(Reading passage begins)
Whitman's only child, Sylvia Whitman, named after Sylvia Beach, began helping her father with management of the bookstore in 2003. She now runs the store with her partner, David Delannet, in the same manner as her father did. Regular activities are a Sunday Tea Party, writers' workshops, and weekly events that have included writers such as Dave Eggers, A. M. Homes, Jonathan Safran Foer, and Naomi Klein.

In 2003, Sylvia Whitman founded FestivalandCo, a literary festival that was held biennially at the park next-door to the bookstore, Square René-Viviani. Participants included Paul Auster, Siri Hustvedt, Jeanette Winterson, Jung Chang, and Marjane Satrapi.

George Whitman was awarded the Officier de l’Ordre des Arts et des Lettres in 2006, one of France's highest cultural honors.

In 2010, the bookstore launched The Paris Literary Prize for unpublished novellas, with a top prize of 10,000 euro provided by the de Groot Foundation. The winner of the first contest was Rosa Rankin-Gee, whose entry, The Last Kings of Sark, was subsequently published by Virago. The winner of the second prize was C. E. Smith; his entry, Body Electric, was co-published by the bookstore and The White Review.
(Reading passage ends)
(Information shown begins)
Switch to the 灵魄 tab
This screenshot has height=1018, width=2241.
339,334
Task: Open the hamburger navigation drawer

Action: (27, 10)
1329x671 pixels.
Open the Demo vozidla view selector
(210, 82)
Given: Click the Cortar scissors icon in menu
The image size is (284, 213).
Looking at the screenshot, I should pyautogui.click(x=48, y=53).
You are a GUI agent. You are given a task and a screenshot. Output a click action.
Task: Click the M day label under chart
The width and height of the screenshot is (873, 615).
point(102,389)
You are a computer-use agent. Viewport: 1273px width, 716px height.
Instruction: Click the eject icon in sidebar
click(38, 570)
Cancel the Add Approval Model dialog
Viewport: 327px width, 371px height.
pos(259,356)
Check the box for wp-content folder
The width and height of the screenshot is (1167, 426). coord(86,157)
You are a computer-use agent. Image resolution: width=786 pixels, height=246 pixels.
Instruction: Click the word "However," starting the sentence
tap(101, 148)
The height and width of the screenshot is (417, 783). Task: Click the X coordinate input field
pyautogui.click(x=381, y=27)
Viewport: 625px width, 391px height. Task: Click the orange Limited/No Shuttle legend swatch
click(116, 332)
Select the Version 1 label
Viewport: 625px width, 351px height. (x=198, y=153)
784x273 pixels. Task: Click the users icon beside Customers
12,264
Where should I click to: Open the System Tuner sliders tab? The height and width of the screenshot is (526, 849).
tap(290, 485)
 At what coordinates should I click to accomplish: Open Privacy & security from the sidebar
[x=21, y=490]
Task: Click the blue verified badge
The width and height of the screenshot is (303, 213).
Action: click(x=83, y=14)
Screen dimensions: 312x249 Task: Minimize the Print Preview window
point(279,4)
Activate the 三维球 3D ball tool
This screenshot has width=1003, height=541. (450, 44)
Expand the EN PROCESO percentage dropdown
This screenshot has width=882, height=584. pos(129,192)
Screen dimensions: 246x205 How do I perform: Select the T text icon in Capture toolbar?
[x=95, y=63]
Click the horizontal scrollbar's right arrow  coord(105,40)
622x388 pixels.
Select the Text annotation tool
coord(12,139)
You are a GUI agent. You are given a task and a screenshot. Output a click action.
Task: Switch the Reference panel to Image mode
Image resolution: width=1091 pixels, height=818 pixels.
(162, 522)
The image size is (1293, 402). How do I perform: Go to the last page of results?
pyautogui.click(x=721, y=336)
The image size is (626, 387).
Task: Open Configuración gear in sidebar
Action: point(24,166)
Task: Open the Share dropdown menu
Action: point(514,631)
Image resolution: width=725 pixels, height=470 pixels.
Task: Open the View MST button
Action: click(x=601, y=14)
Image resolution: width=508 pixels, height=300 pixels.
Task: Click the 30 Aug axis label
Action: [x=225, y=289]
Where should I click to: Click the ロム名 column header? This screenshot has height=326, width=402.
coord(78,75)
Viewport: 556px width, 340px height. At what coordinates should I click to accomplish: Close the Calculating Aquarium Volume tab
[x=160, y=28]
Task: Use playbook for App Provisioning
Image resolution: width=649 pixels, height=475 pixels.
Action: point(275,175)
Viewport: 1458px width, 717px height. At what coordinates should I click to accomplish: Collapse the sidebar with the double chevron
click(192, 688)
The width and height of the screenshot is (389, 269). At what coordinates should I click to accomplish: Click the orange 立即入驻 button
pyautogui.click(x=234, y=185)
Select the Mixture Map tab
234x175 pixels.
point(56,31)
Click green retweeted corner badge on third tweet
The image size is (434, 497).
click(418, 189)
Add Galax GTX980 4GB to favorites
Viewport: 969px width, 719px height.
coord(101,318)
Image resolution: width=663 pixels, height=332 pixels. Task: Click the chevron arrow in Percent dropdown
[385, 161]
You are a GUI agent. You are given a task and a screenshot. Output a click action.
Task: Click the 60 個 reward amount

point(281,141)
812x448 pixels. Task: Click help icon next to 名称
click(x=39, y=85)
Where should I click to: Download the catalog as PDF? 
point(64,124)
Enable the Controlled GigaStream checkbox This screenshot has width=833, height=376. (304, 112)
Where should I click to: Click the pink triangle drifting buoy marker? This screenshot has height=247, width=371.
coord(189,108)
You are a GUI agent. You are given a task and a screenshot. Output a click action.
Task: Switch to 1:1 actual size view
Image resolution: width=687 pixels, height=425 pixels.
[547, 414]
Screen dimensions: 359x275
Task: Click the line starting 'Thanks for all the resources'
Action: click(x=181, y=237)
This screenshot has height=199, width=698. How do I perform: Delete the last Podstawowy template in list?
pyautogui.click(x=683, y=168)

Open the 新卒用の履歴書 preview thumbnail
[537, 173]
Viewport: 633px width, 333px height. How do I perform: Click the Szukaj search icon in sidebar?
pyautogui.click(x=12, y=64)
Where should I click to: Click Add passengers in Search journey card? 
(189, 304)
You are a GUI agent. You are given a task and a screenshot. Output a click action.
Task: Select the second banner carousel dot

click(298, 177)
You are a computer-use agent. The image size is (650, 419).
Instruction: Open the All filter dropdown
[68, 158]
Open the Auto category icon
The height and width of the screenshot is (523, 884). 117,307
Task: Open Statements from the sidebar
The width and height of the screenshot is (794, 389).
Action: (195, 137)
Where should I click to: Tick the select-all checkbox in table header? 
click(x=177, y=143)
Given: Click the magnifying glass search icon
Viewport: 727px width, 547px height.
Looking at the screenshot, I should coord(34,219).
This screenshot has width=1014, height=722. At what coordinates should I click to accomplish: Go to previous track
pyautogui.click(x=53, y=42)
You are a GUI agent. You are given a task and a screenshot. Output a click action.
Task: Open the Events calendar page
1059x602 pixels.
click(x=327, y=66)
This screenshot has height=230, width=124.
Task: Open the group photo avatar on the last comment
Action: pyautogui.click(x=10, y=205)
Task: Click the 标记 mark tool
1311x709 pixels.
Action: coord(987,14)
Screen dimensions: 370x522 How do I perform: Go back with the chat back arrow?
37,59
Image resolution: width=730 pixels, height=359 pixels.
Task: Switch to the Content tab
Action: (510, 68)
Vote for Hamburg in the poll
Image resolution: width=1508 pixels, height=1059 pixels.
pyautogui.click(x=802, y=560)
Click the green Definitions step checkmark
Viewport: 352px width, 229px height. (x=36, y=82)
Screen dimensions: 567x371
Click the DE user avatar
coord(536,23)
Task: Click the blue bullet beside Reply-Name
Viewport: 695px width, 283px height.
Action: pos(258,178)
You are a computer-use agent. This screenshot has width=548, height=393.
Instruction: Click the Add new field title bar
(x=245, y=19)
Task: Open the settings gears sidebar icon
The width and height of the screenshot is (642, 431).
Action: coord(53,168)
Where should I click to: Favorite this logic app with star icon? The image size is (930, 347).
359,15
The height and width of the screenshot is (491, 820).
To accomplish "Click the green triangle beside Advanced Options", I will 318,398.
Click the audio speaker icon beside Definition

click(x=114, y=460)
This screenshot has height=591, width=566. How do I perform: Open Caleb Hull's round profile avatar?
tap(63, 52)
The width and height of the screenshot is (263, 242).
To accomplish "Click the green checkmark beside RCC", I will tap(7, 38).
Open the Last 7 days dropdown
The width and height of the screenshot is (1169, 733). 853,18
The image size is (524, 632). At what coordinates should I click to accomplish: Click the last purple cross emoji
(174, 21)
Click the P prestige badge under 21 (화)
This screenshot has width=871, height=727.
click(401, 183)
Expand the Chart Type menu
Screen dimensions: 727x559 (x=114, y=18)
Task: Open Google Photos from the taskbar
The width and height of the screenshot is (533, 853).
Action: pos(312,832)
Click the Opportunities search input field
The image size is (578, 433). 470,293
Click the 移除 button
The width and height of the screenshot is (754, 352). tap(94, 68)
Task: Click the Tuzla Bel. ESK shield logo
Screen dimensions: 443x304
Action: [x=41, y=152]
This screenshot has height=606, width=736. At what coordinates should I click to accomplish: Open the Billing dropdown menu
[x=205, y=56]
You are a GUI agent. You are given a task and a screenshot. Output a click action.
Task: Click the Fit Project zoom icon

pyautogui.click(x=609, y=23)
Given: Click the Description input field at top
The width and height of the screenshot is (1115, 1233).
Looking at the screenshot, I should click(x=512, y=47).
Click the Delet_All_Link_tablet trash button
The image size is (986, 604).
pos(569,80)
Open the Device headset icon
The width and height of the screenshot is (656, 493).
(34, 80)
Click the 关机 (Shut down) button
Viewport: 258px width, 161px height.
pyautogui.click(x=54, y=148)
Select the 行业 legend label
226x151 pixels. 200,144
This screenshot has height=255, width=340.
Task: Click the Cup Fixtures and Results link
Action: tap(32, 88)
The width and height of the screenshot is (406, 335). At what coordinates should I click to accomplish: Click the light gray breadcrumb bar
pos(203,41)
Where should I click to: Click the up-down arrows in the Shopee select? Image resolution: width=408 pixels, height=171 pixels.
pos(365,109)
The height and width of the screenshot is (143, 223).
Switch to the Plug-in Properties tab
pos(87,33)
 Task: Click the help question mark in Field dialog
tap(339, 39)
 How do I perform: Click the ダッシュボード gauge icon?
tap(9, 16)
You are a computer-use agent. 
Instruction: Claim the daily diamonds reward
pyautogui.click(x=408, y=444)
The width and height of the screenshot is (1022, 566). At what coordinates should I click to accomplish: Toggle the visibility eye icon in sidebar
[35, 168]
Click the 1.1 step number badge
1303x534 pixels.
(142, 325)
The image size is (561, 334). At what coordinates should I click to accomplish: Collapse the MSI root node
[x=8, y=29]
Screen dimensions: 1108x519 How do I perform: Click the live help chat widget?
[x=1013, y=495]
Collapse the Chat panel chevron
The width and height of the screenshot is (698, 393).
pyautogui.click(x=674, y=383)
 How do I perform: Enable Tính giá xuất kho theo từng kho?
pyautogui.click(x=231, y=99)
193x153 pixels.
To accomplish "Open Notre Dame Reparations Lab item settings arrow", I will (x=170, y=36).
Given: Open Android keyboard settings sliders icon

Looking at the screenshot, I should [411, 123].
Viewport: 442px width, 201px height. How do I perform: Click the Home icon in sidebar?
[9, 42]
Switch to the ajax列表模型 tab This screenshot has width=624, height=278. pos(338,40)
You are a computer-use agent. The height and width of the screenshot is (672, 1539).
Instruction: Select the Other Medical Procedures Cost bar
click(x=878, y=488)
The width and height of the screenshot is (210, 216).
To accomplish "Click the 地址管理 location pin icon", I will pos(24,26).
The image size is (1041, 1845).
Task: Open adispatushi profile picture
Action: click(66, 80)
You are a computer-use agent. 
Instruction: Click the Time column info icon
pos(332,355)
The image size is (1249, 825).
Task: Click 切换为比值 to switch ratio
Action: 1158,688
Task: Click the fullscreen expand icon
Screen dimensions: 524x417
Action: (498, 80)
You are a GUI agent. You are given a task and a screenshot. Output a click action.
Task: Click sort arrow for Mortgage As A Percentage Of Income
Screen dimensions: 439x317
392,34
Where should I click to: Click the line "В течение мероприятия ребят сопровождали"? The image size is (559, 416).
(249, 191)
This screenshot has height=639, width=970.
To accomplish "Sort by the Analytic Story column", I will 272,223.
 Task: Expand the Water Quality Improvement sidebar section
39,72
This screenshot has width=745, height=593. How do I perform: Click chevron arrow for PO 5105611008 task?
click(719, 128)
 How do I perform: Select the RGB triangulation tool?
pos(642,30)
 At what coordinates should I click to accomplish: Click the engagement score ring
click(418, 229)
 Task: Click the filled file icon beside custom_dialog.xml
(Information shown ends)
• _Your goal_
Continue the passage about the Whitman family's Paris bookstore, starting right after its final sentence.

• _Your response_
George Whitman died at the age of 98 on 14 December 2011, in his apartment above the bookstore. His daughter Sylvia now runs the store.

Partnering with Bob's Bake Shop, Shakespeare and Company opened a café in 2015, located next door to the store in what had been, since 1981, an abandoned garage. The café serves primarily vegetarian food, with vegan and gluten-free options. George Whitman had been trying to open a literary café in the same space since as early as 1969.

At the end of October 2020, the bookstore reported that its sales had dropped 80% since March due to the outbreak of COVID-19. During the first lockdown in France, the bookstore was closed for two months and didn't sell online following the advice from the trade body of the Syndicat de la Librairie française. The owner of the bookstore informed the media that they were struggling, had exhausted their savings, and were grateful for any orders on the re-opened website.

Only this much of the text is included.